No secrecy for sin


A man broke into a small church in Scotland, with the sacrilegious intention of stealing the communion plate. Hearing steps outside the building, and expecting that he should be discovered, he hurried to the end of the church, where, seeing a long rope depending to the ground, he laid hold of it for the purpose of climbing out of sight. But it proved to be the bell rope, and his weight rang the bell, which attracted his pursuers immediately to the spot. The man, of course, was caught; and thus wittily addressed the unconscious cause of his detection:--“If it had not been for thy long tongue and empty head I should not have been in my present predicament.” This is the story as we get it from Mr. Gatty’s book “upon the Bell”; but it has its lesson. Those who sin are pretty sure, sooner or later, to turn king’s-evidence against themselves.
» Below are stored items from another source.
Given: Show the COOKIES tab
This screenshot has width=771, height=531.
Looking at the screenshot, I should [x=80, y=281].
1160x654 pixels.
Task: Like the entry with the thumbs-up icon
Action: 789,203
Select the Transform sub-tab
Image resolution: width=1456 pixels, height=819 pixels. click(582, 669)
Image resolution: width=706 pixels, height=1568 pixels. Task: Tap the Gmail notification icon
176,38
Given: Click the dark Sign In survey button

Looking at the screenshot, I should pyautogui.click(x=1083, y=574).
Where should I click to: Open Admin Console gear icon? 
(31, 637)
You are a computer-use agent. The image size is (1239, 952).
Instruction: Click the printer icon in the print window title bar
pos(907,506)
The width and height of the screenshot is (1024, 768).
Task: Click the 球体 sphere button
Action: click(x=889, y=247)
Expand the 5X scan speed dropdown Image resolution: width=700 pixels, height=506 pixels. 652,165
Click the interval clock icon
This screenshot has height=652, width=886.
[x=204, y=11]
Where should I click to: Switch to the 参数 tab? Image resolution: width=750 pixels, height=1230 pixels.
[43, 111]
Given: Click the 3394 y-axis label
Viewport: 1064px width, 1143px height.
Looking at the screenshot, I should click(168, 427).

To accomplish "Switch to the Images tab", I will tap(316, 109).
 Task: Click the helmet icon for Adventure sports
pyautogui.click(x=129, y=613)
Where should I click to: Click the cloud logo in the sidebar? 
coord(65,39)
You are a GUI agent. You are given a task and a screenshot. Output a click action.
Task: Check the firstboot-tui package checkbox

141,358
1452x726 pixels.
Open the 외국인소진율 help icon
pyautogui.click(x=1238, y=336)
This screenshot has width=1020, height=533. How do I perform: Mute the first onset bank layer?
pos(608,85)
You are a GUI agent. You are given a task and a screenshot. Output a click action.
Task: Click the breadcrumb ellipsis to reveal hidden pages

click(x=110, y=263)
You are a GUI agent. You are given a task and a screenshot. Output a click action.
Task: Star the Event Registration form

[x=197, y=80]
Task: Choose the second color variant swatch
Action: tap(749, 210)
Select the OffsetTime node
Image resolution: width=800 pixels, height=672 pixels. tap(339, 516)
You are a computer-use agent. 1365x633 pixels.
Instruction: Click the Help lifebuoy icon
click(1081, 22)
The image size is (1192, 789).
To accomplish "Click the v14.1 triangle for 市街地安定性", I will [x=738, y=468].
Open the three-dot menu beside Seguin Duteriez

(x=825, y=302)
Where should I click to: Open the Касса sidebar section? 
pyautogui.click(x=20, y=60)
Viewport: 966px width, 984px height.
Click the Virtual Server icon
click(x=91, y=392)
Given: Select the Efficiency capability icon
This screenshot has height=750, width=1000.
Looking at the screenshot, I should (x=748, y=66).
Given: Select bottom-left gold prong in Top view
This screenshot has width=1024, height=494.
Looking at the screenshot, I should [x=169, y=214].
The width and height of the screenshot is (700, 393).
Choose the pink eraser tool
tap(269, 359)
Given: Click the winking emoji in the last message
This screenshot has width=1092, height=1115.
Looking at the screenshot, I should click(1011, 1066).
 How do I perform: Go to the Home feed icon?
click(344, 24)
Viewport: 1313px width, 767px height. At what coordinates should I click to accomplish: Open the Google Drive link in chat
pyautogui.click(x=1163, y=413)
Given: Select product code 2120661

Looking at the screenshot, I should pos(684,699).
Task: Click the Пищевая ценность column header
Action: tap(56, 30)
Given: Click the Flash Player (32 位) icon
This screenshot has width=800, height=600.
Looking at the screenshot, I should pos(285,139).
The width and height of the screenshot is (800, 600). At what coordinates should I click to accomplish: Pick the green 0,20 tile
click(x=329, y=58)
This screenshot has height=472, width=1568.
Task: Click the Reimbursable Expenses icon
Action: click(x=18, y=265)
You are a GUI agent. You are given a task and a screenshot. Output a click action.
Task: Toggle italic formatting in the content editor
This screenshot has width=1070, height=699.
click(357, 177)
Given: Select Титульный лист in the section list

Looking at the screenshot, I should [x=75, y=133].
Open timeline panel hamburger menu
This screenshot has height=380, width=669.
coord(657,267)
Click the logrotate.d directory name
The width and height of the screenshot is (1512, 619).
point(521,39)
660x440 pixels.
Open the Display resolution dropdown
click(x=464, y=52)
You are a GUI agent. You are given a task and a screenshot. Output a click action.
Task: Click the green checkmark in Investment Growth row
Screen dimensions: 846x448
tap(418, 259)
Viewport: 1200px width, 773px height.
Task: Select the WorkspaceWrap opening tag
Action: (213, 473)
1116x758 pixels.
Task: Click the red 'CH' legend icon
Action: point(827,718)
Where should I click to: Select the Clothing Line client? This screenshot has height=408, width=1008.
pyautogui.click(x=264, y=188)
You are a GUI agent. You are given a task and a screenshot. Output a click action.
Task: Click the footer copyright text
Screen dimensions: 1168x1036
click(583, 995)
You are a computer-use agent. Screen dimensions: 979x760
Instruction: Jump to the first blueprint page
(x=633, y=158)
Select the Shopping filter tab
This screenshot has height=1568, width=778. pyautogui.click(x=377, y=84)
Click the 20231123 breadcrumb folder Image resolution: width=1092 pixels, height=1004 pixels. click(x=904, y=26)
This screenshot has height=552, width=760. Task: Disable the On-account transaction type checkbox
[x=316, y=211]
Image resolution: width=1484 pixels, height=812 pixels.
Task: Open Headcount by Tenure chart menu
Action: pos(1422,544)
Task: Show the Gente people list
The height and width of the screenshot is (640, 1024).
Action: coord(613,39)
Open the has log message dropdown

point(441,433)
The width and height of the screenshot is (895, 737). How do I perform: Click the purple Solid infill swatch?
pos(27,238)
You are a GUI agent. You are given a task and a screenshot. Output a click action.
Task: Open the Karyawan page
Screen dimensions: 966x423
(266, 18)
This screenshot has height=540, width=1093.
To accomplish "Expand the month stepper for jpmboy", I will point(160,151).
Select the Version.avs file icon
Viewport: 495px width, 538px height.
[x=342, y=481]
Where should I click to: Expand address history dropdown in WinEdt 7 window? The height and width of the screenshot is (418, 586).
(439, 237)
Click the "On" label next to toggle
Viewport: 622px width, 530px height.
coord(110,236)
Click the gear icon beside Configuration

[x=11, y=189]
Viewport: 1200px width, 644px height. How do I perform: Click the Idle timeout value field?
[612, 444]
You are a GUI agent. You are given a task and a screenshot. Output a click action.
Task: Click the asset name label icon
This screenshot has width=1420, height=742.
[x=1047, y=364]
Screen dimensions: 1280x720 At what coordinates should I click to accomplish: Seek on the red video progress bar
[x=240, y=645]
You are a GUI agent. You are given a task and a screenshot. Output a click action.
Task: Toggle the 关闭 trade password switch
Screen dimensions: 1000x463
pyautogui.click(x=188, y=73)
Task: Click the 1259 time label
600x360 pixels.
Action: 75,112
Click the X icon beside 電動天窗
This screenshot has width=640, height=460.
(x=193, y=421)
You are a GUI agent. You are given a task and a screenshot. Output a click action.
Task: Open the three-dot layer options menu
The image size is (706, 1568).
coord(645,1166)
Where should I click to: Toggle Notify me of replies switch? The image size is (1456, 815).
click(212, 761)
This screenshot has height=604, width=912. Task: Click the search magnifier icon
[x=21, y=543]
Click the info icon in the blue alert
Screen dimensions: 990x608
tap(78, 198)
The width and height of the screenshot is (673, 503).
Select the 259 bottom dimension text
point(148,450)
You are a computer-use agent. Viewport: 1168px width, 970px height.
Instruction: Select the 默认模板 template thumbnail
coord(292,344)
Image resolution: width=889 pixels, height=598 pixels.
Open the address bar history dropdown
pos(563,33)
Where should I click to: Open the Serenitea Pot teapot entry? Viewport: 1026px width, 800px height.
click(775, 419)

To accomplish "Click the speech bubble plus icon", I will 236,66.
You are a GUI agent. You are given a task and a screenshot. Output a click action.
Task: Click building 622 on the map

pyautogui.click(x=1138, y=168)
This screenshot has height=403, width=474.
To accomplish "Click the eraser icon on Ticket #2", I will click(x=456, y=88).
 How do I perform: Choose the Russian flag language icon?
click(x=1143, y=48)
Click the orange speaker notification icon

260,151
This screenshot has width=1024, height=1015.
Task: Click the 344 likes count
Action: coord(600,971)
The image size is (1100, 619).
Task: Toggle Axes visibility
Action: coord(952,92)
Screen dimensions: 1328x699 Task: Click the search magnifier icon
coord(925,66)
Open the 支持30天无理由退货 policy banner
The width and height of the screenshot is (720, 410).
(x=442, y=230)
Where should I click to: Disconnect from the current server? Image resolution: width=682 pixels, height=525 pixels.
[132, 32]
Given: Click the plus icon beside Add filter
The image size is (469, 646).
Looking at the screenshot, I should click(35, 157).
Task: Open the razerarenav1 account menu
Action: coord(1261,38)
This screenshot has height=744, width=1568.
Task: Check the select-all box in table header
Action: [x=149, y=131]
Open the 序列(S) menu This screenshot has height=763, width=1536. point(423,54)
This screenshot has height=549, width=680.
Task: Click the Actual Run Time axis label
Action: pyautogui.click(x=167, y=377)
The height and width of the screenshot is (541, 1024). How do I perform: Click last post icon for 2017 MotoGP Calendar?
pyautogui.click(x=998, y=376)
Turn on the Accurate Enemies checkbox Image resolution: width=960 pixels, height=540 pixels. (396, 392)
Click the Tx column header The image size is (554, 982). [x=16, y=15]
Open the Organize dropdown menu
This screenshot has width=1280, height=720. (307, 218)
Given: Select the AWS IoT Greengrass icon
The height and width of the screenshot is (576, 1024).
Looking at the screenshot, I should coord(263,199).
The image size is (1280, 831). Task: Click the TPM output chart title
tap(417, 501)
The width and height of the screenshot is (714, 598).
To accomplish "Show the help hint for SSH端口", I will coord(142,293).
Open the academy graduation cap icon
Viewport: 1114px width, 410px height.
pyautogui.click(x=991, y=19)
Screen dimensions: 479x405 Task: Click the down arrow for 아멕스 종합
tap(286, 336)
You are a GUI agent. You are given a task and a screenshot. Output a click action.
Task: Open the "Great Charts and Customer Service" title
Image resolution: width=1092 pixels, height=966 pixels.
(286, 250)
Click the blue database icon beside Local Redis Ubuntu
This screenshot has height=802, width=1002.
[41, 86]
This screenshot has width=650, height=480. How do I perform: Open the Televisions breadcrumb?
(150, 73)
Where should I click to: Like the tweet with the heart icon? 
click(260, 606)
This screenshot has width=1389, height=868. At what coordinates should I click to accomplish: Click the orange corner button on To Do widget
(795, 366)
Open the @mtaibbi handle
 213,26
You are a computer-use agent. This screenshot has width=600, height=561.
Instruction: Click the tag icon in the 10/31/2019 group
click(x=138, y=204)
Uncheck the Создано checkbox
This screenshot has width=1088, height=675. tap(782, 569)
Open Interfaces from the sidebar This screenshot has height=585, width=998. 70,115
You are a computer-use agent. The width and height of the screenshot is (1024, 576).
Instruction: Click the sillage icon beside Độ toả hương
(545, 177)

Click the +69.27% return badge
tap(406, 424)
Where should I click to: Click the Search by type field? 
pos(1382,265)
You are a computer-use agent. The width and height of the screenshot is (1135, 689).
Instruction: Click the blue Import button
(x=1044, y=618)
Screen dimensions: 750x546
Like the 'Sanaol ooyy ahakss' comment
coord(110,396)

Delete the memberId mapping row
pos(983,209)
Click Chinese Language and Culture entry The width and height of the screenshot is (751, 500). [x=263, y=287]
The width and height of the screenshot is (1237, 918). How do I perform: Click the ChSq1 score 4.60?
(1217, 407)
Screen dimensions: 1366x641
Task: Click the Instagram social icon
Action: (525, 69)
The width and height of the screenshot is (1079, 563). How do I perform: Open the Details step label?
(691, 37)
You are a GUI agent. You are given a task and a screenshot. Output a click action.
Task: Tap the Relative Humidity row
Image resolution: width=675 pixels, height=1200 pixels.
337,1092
There is a voice in wrong-doing; its long tongue will not always be quiet. All unaware, the offender puts out his hand and pulls the bell which tells against himself and summons vengeance to overtake him. Let no man dream that he can secure secrecy for his wickedness. Every timber in floor or roof is really to cry out against him, and before he is aware of it, he will himself be ringing out his own infamy. What will be his dismay when he stands self-convicted before the assembled universe! (C. H. Spurgeon.)